Herpes simplex virus (HSV) has often been suggested as a suitable vector for gene delivery to the peripheral nervous system as it naturally infects sensory nerve terminals before retrograde transport to the cell body in the spinal ganglia where latency is established. HSV vectors might therefore be particularly appropriate for the study and treatment of chronic pain following vector administration by relatively noninvasive peripheral routes. However parameters allowing safe and efficient gene delivery to spinal ganglia following peripheral vector inoculation, or the long-term expression of delivered genes, have not been comprehensively studied. We have identified combinations of deletions from the HSV genome which allow highly efficient gene delivery to spinal dorsal root ganglia (DRGs) following either footpad or sciatic nerve injection. These vectors have ICP34.5 deleted and have inactivating mutations in vmw65. We also report that peripheral replication is probably necessary for the efficient establishment of latency in vivo, as fully replication-incompetent HSV vectors allow efficient gene expression in DRGs only after peripheral inoculation at a high virus dose.
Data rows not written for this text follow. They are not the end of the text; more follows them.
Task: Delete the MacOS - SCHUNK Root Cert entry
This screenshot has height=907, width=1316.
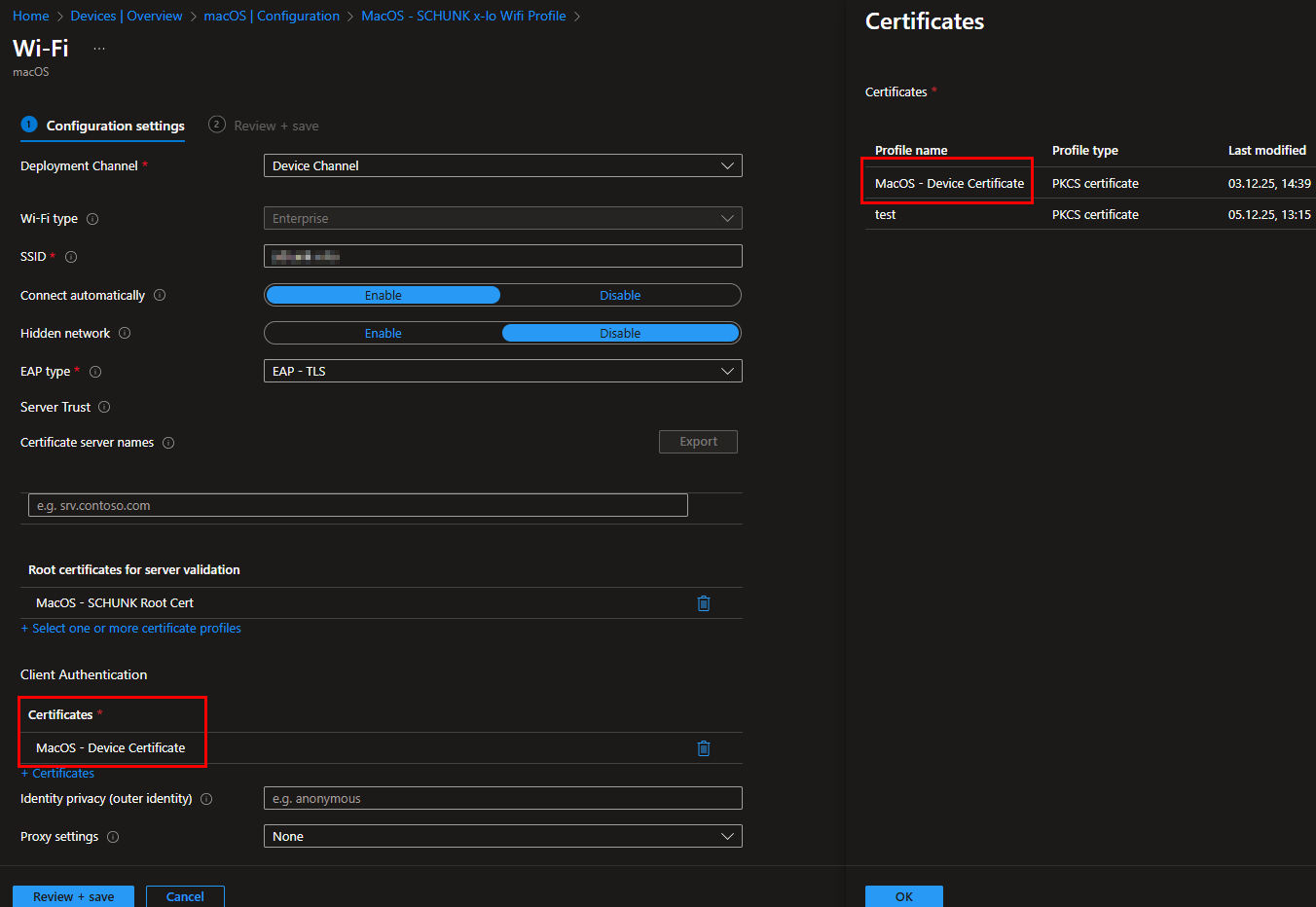Action: click(704, 602)
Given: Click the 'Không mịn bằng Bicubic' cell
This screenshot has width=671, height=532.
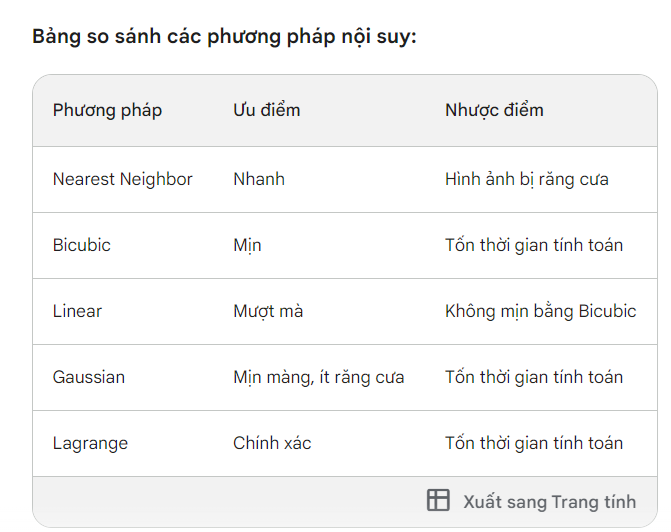Looking at the screenshot, I should (540, 311).
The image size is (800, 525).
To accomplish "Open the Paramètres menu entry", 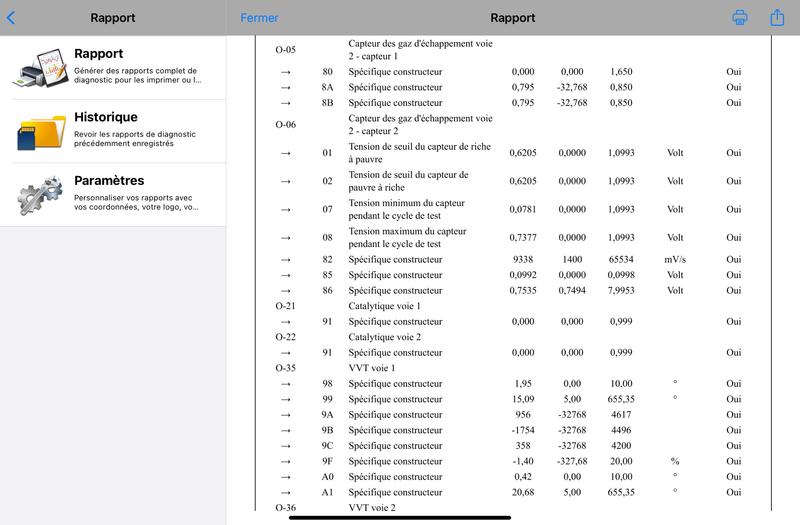I will click(x=113, y=195).
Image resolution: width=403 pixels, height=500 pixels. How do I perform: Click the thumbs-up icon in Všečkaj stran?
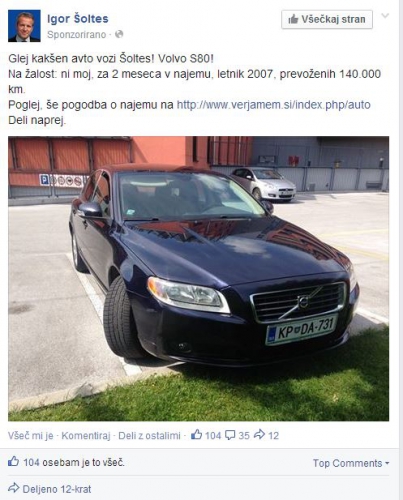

Very low transduction efficiencies are otherwise achieved. In parallel, promoters have been developed that allow the long-term expression of individual or pairs of genes in DRGs by using elements from the latently active region of the virus to confer a long-term activity onto a number of promoters which otherwise function only in the short term. This work further defines elements and mechanisms within the latently active region that are necessary for long-term gene expression and for the first time allows multiple inserted genes to be expressed from HSV vectors during latency.